Compito da svolgere:
Rispondi a queste domande sull'articolo dedicato alle partite Iva:
1. In quale giorno è stato approvato il decreto sul Jobs Act?
2. Chi sono «i precari veri» secondo il ministro del lavoro Poletti?
3. Quanti anni ha Denise e quale lavoro svolge?

Testo fornito:
--*--
ROMA (WSI) – Precari o evasori? Parlare di partite Iva oggi non sembra essere più semplice come negli anni ’90. Ci hanno provato di recente i sindacati: per la Camusso si tratta di “evasori”, Bonanni cerca di intercettare la platea lanciando uno sfortunato hashtag su twitter e proponendone la “regolarizzazione”.
Dopo l’approvazione il 20 marzo del decreto sul Jobs Act di Matteo Renzi, con gli interventi sui contratti a termine e apprendistato, in realtà il tema della partite Iva è tornato alla ribalta. A cominciare dal bonus annunciato di 80 euro in busta paga ai dipendenti. «Anche il lavoro indipendente deve beneficiarne», propone sul proprio sito l’Acta, associazione del terziario.
Il ministro del lavoro Poletti si è espresso in merito: «I precari veri sono le partite Iva fasulle», ovvero quei lavoratori autonomi che svolgono mansioni da dipendente, con orari e postazione fissi, con un unico datore di lavoro. La liberalizzazione dei contratti determinati contenuta nel Jobs Act dovrebbe portare, secondo il ministro, alla diminuzione di questi abusi: l’azienda non ti costringerà più ad aprire la partita Iva per non pagare i contributi se può prenderti per 3 anni a tempo determinato.
Eppure, la materia è complessa. E le considerazioni di Poletti non sembrano cogliere il punto: la natura della partita Iva è cambiata nel corso dell’ultimo decennio. Dopo la proliferazione che ha portato a includere nella categoria anche infermieri, dottori, parrucchieri, giornalisti e perfino qualche bagnino. E sono ormai in molti a pensare che questo cambiamento debba portare a una riforma della categoria. Anzitutto sul regime contributivo.
«Col livello di tassazione attuale non ?auguro a nessuno di aprire partita Iva in questo momento», spiega Denise, che ha 32 anni e lavora come infermiera. «Pago acconti tra il? 100 e il 102%, praticamente quello che dovrei pagare viene raddoppiato. E l’Inps è troppo alto». E senza nessuna possibilità di fare nero: «Lavoriamo per imprese, enti pubblici, terzo settore: non possiamo che fatturare tutti i nostri servizi», precisa l’Acta.
--*--
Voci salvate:
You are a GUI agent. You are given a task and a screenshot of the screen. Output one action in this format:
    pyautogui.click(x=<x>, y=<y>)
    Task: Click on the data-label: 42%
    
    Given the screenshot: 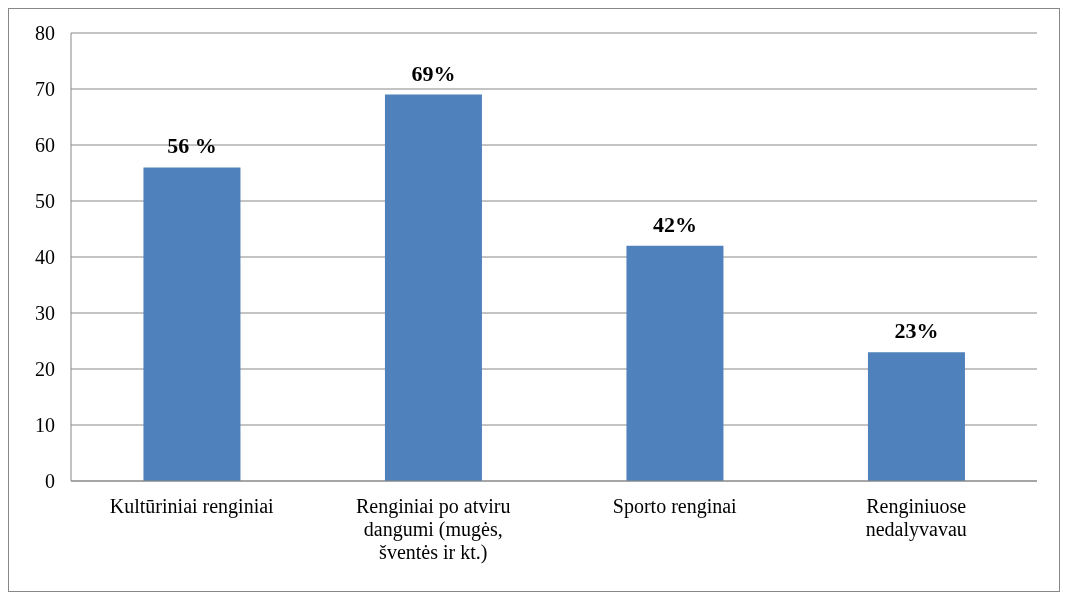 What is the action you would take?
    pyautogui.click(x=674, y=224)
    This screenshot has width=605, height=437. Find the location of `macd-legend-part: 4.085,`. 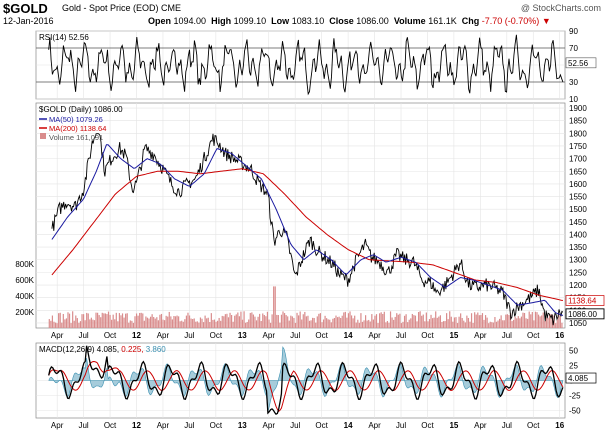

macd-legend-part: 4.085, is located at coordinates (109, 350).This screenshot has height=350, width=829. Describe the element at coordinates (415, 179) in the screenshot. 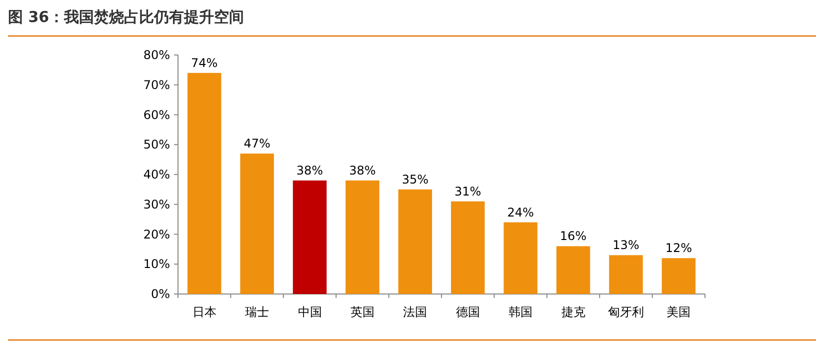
--*--
Risultato del compito:
1. Il decreto sul Jobs Act è stato approvato il 20 marzo.
2. Secondo Poletti, i precari veri sono le partite Iva fasulle, cioè i lavoratori autonomi che svolgono mansioni da dipendente, con orari e postazione fissi e un unico datore di lavoro.
3. Denise ha 32 anni e lavora come infermiera.